Expectation of sequence of Random Variables $X_1, X_2, .....X_n$ is a colletion of Random Variables. They are said to be $\textit{multiplicative system}$ if, for any $1 \leq k \leq n$ and for any set of $k$ indices $1 \leq i_1 < i_2 ....i_k \leq n$ -
$$E[X_{i_1}X_{i_2}.....X_{i_k}] = 0 $$
I need to prove that if $X_1, X_2, ....X_n$ are multiplicative system then,
$$E\bigg[ \prod_{i=1}^n(a_iX_i + b_i) \bigg] = \prod_{i=1}^{n}b_i$$
over any choice of real constants $a_1, a_2, .....a_n$ and $b_1, b_2, ....b_n$.
 A: Let us consider first an example with only $n=3$ random variables. So, we will have $X_{1},X_{2},X_{3}$ are a multiplicative system.
And we will prove that
$$\mathbb{E}[\prod_{i=1}^{3}(a_{i}X_{i}+b_{i})] =\prod_{i=1}^{3}b_{i}$$
We have the product $(a_{1}X_{1}+b_{1})*(a_{2}X_{2}+b_{2})*(a_{3}X_{3}+b_{3})$, where if we expand it we will have that it is equal to
$$a_{1}a_{2}a_{3}X_{1}X_{2}X_{3}+b_{2}a_{1}a_{3}X_{1}X_{3}+b_{3}a_{1}a_{2}X_{1}X_{2}+b_{2}b_{3}a_{1}X_{1}+\\b_{1}a_{2}a_{3}X_{2}X_{3}+b_{1}b_{3}a_{2}X_{2}+b_{1}b_{2}a_{3}X_{3}+b_{1}b_{2}b_{3} \ \ \ (**)$$
We results in a summation of $8$ products. However, only one of these products doesn't include a subset of the $X_{1},X_{2},X_{3}$ and this is the $b_{1},b_{2},b_{3}$.

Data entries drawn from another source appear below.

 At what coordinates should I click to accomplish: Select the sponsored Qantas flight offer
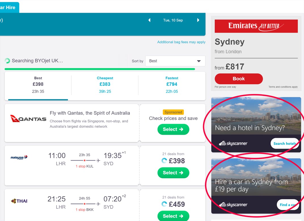coord(173,129)
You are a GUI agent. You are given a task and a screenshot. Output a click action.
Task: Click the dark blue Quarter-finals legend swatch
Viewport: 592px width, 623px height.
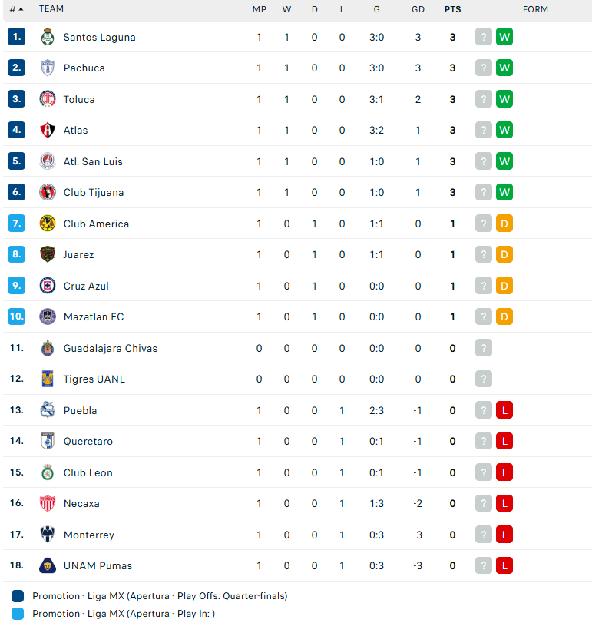[x=18, y=596]
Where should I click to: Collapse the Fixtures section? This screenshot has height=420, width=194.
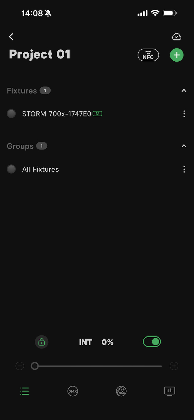[x=184, y=90]
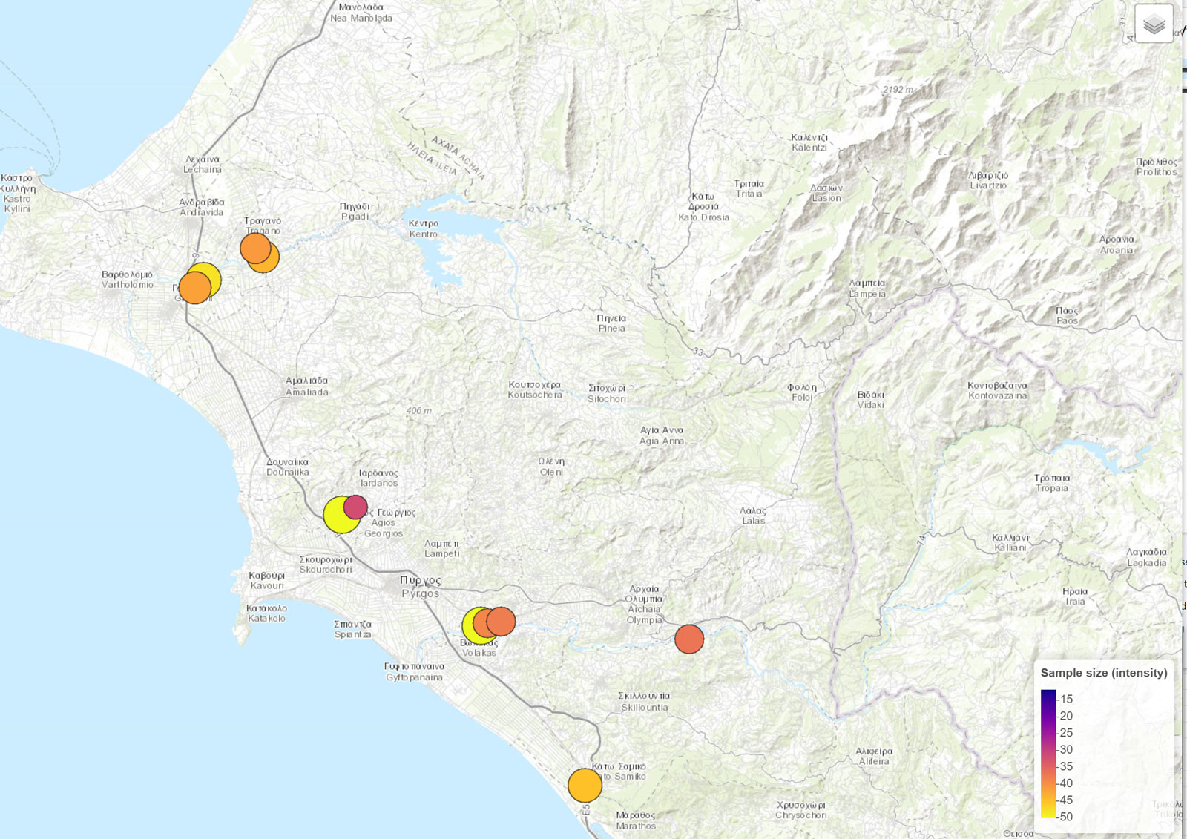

Hence, from the definition of the Multiplicative System we will have that $\mathbb{E}[X_{1}X_{2}X_{3}]=\mathbb{E}[X_{1}X_{3}]=\mathbb{E}[X_{1}X_{2}]=\mathbb{E}[X_{1}]=\mathbb{E}[X_{2}X_{3}]=\mathbb{E}[X_{2}]=\mathbb{E}[X_{3}]=0$
So, by taking the expected value over $(**)$ we have that the only term that has non-zero expected value is $\mathbb{E}[b_{1}b_{2}b_{3}]=\prod_{i=1}^{3}b_{i}$.

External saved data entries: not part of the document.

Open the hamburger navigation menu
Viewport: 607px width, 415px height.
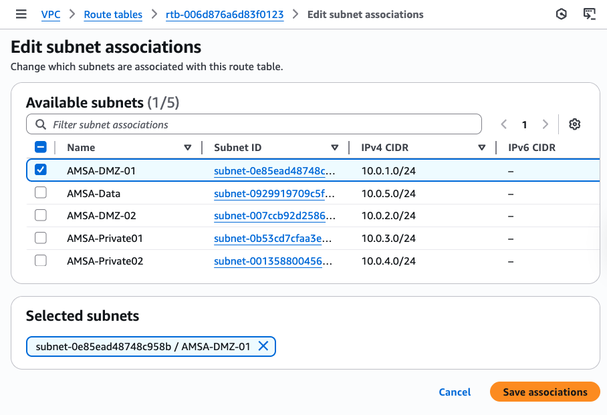21,14
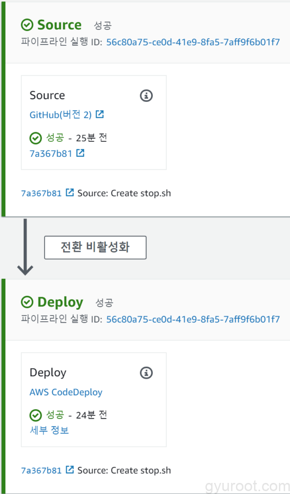Open pipeline execution ID link under Deploy
This screenshot has width=290, height=494.
[193, 319]
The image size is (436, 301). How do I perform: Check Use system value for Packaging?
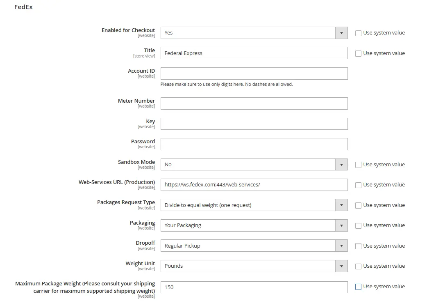coord(358,225)

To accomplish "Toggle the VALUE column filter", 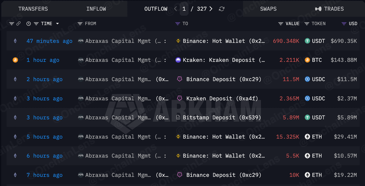I will click(x=281, y=23).
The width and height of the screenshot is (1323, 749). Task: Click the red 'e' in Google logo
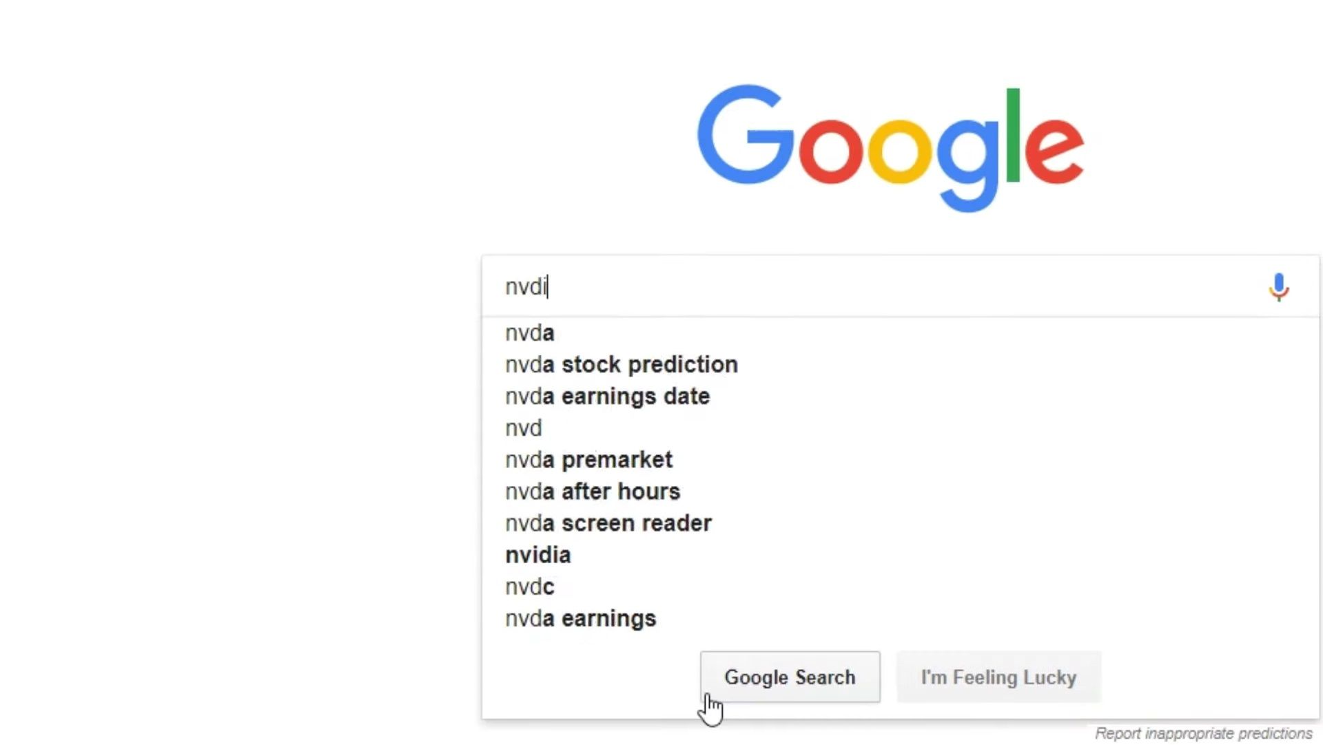(1054, 151)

Now, let consider the case were we have $n=4$ random variables, again if we expand the product $\prod_{i=1}^{4}(a_{i}X_{i}+b_{i})$ it will result into a summation of products, where only one product will not include a subset of $X_{1},X_{2},X_{3},X_{4}$ and that will be the $b_{1}b_{2}b_{3}b_{4}$. In that kind of analogy in the case where we have $X_{1},X_{2},...,X_{n}$ random variables, in the expantion of the product $\prod_{i=1}^{n}(a_{i}X_{i}+b_{i})$ there will be only one term that it is free of any subset of $X_{1},X_{2},...,X_{n}$ and that would be the $\prod_{i=1}^{n}b_{i}$.